* EXERCISE TASK A *
Retype the email on 911 service reliability word for word, starting with "On Aug 5, 2012, at" and going on through "points of failure.".
* EXERCISE TASK B *
Pick up the email on 911 service reliability where it stops and continue writing it.
** Start of READING TEXT **
On Aug 5, 2012, at 05:50 , Peter Kristolaitis <alte...@alter3d.ca> wrote:

> My point is more along the line of if you're depending on a service which 
> provides only best-effort on uptime (as Bill Herrin mentioned, some providers 
> can barely manage 2 nines of 911 uptime) and to which you're connected by a 
> single, fault-prone connection, and which provides no guarantee of service 
> even if you CAN contact them,  calling it "critical" is kind of a joke, and 
> you'd probably get laughed at by a risk analyst.  If you're serious about 
> protecting health and home, you'd  better have some other plan in place that 
> doesn't have a ridiculous number of single points of failure.
> 
> Pete
> 
> 
> Owen DeLong <o...@delong.com> wrote:
> 
>> I've never met a dog properly trained in ACLS and I'm pretty sure that a gun 
>> isn't even useful for BLS.
** End of READING TEXT **
** Start of DATA SEGMENT **
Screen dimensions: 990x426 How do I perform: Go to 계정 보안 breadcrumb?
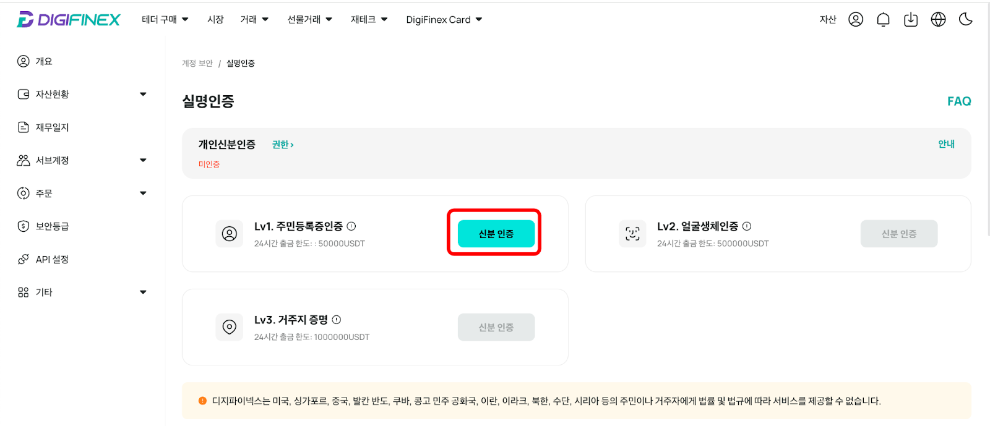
** End of DATA SEGMENT **
* TASK OUTPUT A *
On Aug 5, 2012, at 05:50 , Peter Kristolaitis <alte...@alter3d.ca> wrote:

> My point is more along the line of if you're depending on a service which 
> provides only best-effort on uptime (as Bill Herrin mentioned, some providers 
> can barely manage 2 nines of 911 uptime) and to which you're connected by a 
> single, fault-prone connection, and which provides no guarantee of service 
> even if you CAN contact them,  calling it "critical" is kind of a joke, and 
> you'd probably get laughed at by a risk analyst.  If you're serious about 
> protecting health and home, you'd  better have some other plan in place that 
> doesn't have a ridiculous number of single points of failure.

* TASK OUTPUT B *
>> 
>> Owen
>> 
>> On Aug 4, 2012, at 7:53 PM, Peter Kristolaitis <alte...@alter3d.ca> wrote:
>> 
>>> Considering that none of the services that can be dispatched by 911 are 
>>> legally required to help you  in most North American jurisdictions (i.e. if 
>>> you call 911 and the police don't respond until they finish eating their 
>>> box of donuts, they're not criminally or civilly liable), having working 
>>> 911 services really doesn't guarantee you anything. Most security 
>>> monitoring companies have contracts that are completely worthless and 
>>> guarantee nothing as well.  
>>> 
>>> If you're depending on 911 for life safety and property protection, I'd 
>>> recommend revising that plan to include a dog and/or gun.  :-)  
>>> 
>>> - Pete
>>> 
>>> 
>>> 
>>> Nathan Eisenberg <nat...@atlasnetworks.us> wrote:
>>> 
>>>>> Residences aren't critical infrastructure, no matter how angry the owners 
>>>>> get.
>>>> 
>>>> 911 access isn't a critical service?  Fire and security panels aren't 
>>>> critical services?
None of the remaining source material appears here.